As we revealed in the November issue of JUST CARS, the vehicle featured was a JZR, which stands for John Ziemba Restorations. Ziemba, a Morgan enthusiast, started his kit car business in the late 1980s, with the aim of creating a Morgan replica kit. Compare the JZR with a 1930s-era Morgan 3 wheeler and you'll see the similarities. Over the next decade JZR produced over 300 kits, sometimes referred to as the JZR 'barrelback', which were sold to enthusiast builders all round the world. Ziemba stopped manufacturing his kits for the UK domestic market in 1998 over an undisclosed legal matter, although a small number were still exported. Two years later, and in a new factory, sales to the domestic market recommenced. Since then, JZR has continued to build and sell small numbers of the Morgan-style kits and, in 2007, brought out an all-new model, the JZR Daytona.
Unlike the 'traditional' Morgan-style JZR, the Daytona features a rear-mounted 955cc inline triple from a Triumph T595 Daytona motorcycle. The Daytona has apparently met its SVA (similar to our ADRs) requirements to make it road legal, although its future remains unknown amid rumours JZR has ceased manufacture. In standard tune, the Daytona engine produces 128hp, with a further 12 horses available with an aftermarket exhaust system. In the original JZRs, performance depended on the donor engine, with anywhere between 50 and 110hhp available. Moto Guzzi has been the traditional engine of choice for the JZR, closely followed by Honda's CX 500 or 650. A small number have also been fitted with Harley-Davidson Evo V-Twins. In terms of appearance, the Moto Guzzi looks more "traditional" than other engines, and visually fits the vintage look of the JZR. However, if 'go' is more important than 'show' you'll take the route of the JZR shown here and fit a Honda ST1100 motor.
JUST CARS recently had a chance to talk to the current owner of this 1996 model JZR, Paul, who told us that while the big V4 1100cc Honda donk does fit the chassis (it's listed as a factory option), the bigger powerplant does wheelspin, even in 3rd gear! Paul's is one of only six JZRs in the world believed to have the powerplant and rear end from an ST 1100. Upon purchase, Paul drove the JZR all the way back to Melbourne from Sydney, a trip that, while it sounds daunting he apparently found quite enjoyable! With an eye on improved handling and better cornering, the front suspension on this particular JZR was widened 4 inches on each side by the original owner. Paul had few problems getting his JZR registered. Being a fully-engineered 1996 model, it met all the current ADRs on safety, construction, plus environmental health rules on noise, hurdles that many other home-built kits fail to clear.

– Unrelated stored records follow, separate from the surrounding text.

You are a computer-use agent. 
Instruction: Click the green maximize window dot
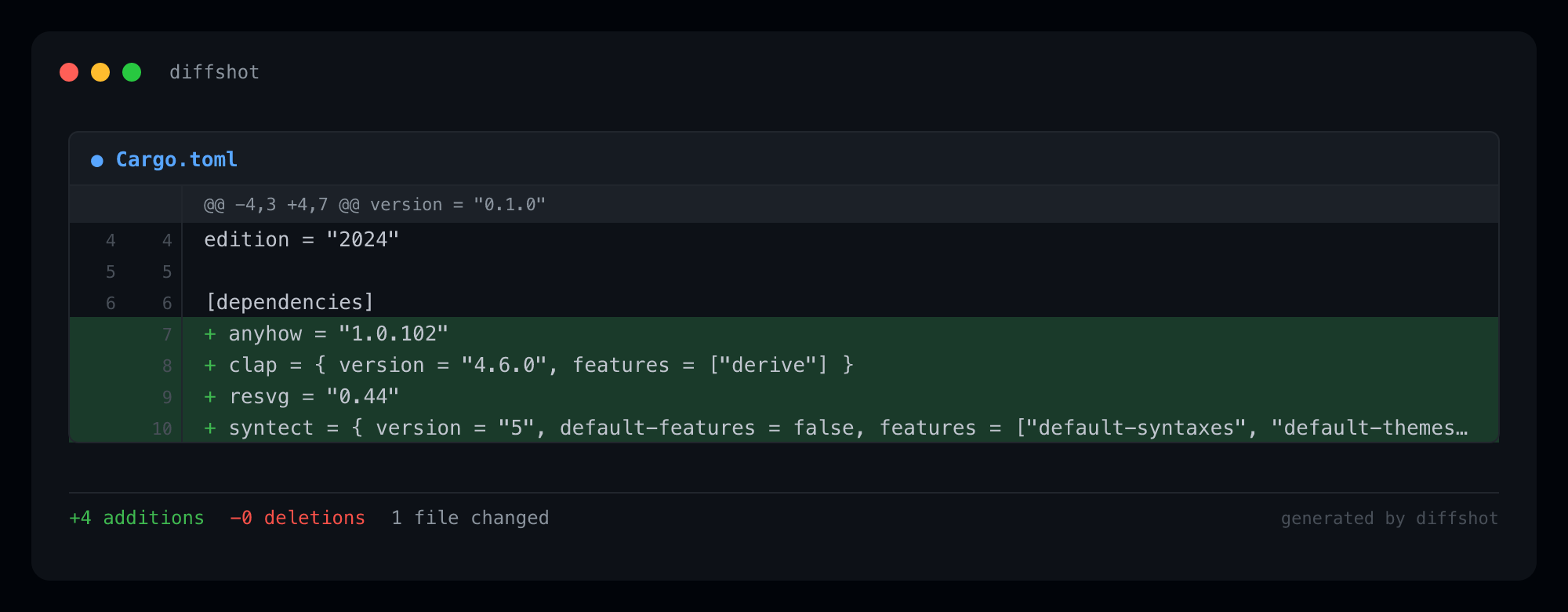click(x=132, y=72)
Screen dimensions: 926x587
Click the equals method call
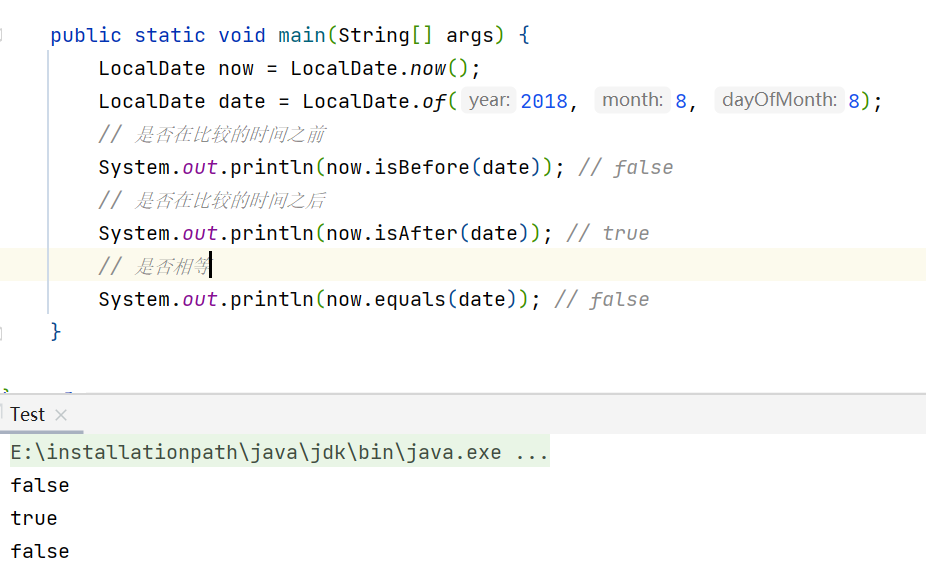click(410, 300)

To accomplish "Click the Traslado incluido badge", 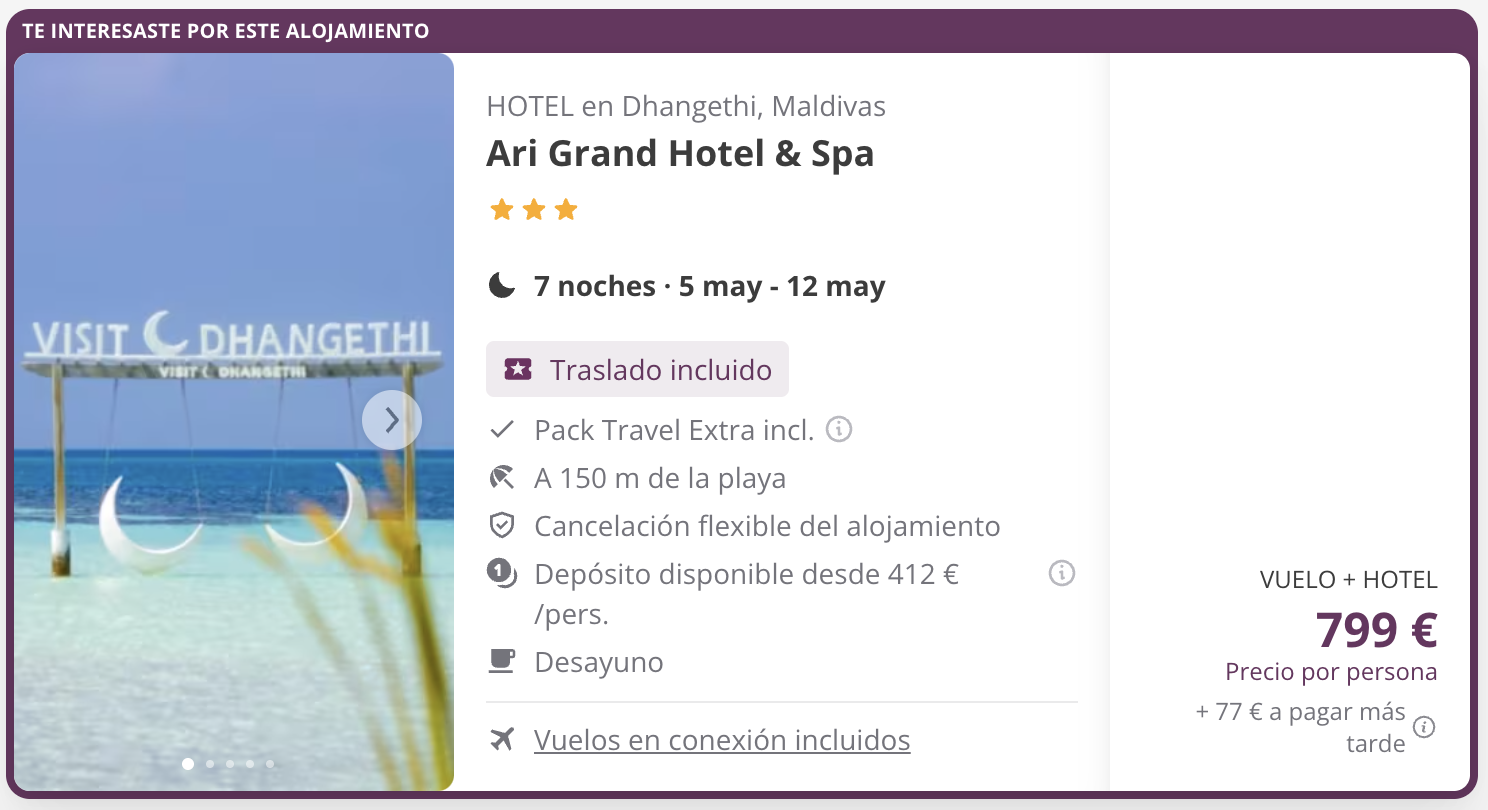I will [x=637, y=369].
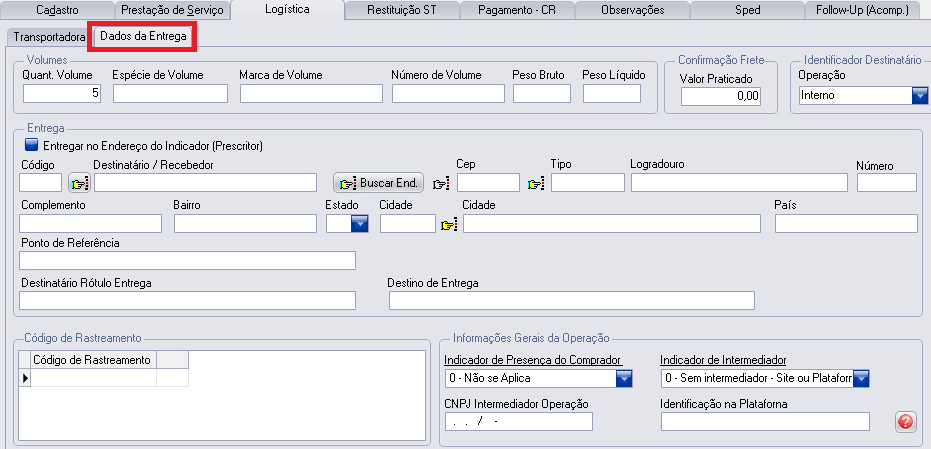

While components for a JZR have varied, the following list, based on the JZR USA importers, gives a guide as to what you get with a JZR kit.
- chassis with integrated lower body
- fibreglass upper body panel
- front suspension A arms
- engine mounts
- stainless steel exhaust pipes
- extended driveshaft
- front coilover shcks
- pedal assemblies (throttle, brake & clutch)
- gear shifter and linkage
- steering column
- stainless steel tie bar
- drive shaft cover
- front A-arm ball joints (upper & lower)
- windshield frame
- speedometer drive
- fuel tank 6.5 gallons
- fender brackets and fenders
- dash blank
- parking brake lever assembly
Aside from the engine, the donor motorcycle parts required include the transmission, rear swing arm, muffler, rear wheel & tyre, rear shocks, speedo & tacho gauges, wiring, battery, turn signals and tail/brake light. Buyers are also required to supply rack and pinion steering, front brake assembly, fuel pump, brake master cylinder, steering wheel, front wheels & tyres and upholstery. While most UK examples tend to use a mixture of Ford, MG and sometimes even Citroen 2CV parts for the front end, the JZR shown here uses Ford front disc brakes, Steering gear from a Fiat Panda, Spax shocks & springs (mated to wishbones of JZR's own manufacture) and MG wheels. Headlights are believed to be bespoke units.
Of the approximately six known examples of the JZR in Australia, Paul's example is believed to be the only one in Victoria. Interestingly, one of the two JZRs in NSW has been converted to full hand-control operation for use by a paraplegic driver. Enthusiasts group, the JZR Pilots Association, estimates 320 JZRs - in the original style - were produced, with owners in New Zealand, Germany, Australia and even Rwanda!